Successful
guerrilla gardening is a community effort. After checking periodically on the tree pits on 81st, and bringing water, which seemed barely able to be absorbed each time for how compacted the soil had become, I got it in my head to try to work organic matter in, and to see if I could give the maple seedlings some company. So this past weekend, while running errands, I stopped into the
farmers' market and got over the anxiety about the awkwardness and just went ahead and asked the
Sikking Flowers farmer for her stem end waste, and she generously invited me to take as much as I wanted. So, after cutting it all into bits, I went off to amend the soil, with the goal of planting
Mirabilis and
cleome seeds gathered in
Carl Schurz Park last autumn, and getting everything in to take advantage of the forecasted rains.


At the tree pit with the live seedling, I happened to meet the nice lady who provided the stake, and who promised a taller one since the seedling has actually taken to its home and gained several inches and a bunch of leaves. I met a nice man who says his daughter takes a photo each time she passes, and that it brought them great joy when a tree went in, and that they do check to see if it looks thirsty, but it hadn't. (The Collin Dry Cleaners guys seem to have the water handled.) And I met another gentleman who suggested a nonprofit - New York Tree Trust - that might provide a tree pit guard. And different other folks seem willing to water if they happen by and the seedling looks thirsty, part of my conversations acknowledging that, yes, I was the tree planter, they are most welcome, and yes, please do water it if it looks thirsty. So folks seem invested now, and maybe the seedling will keep growing. I am going to give it a hashtag - #YorkvilleUESTreePit507E81, in case any of those folks goes searching and wants to follow along, and I will add it in a tag at the pit one of these days. So, I dropped Mirabilis seeds in each of the four corners and cleome seeds on either side of the maple and behind it.


Then, to the pit with the dearly departed seedling (I bent parts of the top and it snapped - no give at all, so no life left, I don’t think). Here I decided on two Mirabilis at the sides and a ring around the departed seedling with cleomes. Maybe the now-amended and turned soil will trap water at the edge of the seedling’s roots, and if there IS any life remaining, the roots can take up some water.

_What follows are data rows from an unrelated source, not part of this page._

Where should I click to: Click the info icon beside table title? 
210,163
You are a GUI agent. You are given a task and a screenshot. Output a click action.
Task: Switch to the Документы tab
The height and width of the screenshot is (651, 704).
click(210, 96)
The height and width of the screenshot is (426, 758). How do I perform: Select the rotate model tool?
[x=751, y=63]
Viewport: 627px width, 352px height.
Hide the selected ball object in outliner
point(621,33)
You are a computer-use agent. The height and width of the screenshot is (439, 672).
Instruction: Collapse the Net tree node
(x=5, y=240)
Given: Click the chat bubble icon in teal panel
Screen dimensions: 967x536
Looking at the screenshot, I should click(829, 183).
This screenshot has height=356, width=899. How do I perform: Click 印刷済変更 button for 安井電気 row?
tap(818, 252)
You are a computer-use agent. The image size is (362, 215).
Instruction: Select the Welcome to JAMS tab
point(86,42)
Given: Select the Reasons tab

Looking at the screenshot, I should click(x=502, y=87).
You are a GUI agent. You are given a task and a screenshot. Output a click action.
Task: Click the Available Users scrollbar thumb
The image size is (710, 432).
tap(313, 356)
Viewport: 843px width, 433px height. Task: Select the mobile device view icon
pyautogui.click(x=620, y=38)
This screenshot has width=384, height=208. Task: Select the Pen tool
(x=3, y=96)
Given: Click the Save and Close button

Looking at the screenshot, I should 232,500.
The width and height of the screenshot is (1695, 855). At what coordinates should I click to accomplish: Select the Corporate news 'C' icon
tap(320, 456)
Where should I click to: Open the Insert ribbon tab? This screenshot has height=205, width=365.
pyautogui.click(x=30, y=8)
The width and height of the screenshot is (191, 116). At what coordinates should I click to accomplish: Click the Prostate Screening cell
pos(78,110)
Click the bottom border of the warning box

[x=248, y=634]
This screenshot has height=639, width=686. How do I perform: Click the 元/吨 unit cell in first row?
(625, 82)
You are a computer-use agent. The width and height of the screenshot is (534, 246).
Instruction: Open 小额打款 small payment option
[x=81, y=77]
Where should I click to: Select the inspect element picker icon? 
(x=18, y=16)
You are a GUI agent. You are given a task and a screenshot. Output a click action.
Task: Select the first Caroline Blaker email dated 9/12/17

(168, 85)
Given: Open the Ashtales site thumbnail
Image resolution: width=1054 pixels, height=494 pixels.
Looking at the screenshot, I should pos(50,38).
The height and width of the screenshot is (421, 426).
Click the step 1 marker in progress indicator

The thing with this one, we’ll call it #YorkvilleUESTreePit530E81, is no one seemed to have taken any interest, and there just wasn't a ready water source around. I had used both my bottles on the other pit, and was hoping against hope there might be a spigot somewhere at that end of the block ... none. As I labored on, the nice lady who had put in the stake at the other pit passed by, and remarked, "You again?" And we had more conversation about THIS tree pit, and the lack of water leading to the demise, which is when I met Jane of the window overlooking #YorkvilleUESTreePit530E81, who is home bound, and overheard us. I had seen her before when I stopped by on other days to water in hopes of resuscitating the departed seedling, but today introduced myself. Jane offered water by lowering down a bag on a rope from her window to fill my bottles, and offered to do it again if I am by and call up to her window. Then a custodian at the building came along and asked if there would be flowers, and offered to let me in to the basement sink for more water. He seems inclined to water occasionally and out of pity for the potential of flowers. So maybe, maybe, this one will have life again too, so Jane will have something to look out upon.

And finally, after I got home, hours later, it rained some, so the seeds got some reinforcement moisture. Hopefully they'll take. Time will tell.